PROVIDED ENTRIES ▸
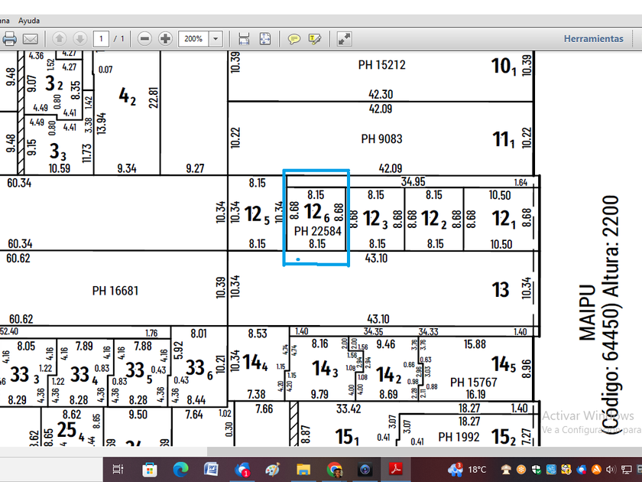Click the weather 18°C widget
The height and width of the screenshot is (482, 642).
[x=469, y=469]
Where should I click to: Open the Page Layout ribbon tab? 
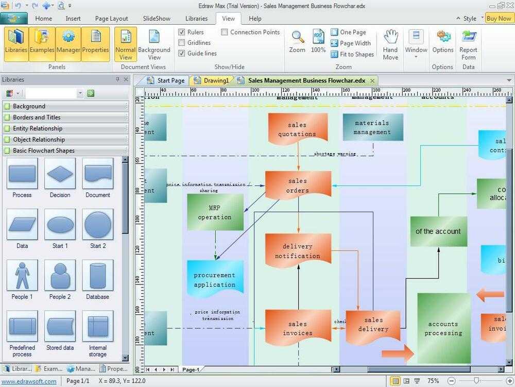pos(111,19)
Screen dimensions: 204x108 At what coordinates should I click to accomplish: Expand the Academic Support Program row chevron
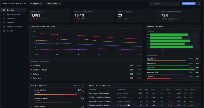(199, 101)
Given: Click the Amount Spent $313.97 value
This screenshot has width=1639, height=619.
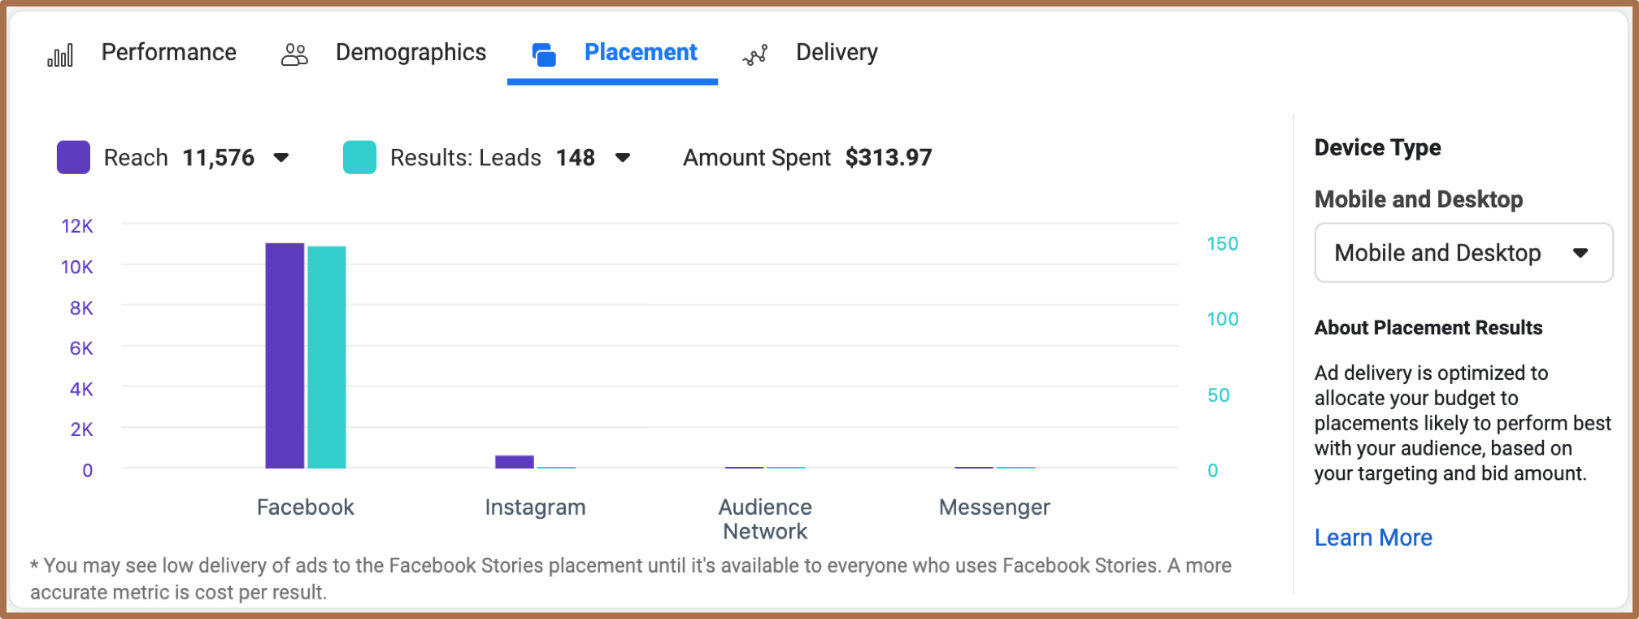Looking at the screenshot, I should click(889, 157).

==

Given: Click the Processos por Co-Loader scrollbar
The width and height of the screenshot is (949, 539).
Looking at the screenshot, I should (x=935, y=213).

---

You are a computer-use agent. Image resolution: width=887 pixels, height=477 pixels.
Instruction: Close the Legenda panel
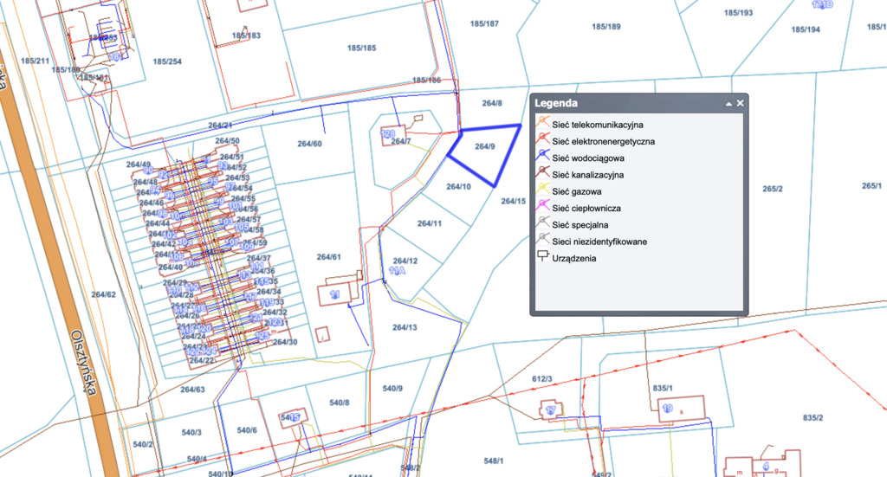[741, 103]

INSTRUCTIONS FOR THE TASK ▸ Pull out every line of the entries that includes the word "Given".

SOLUTION TO THE PROBLEM ▸
Given: Click the Amount Spent $313.97 value
Given: Click the Processos por Co-Loader scrollbar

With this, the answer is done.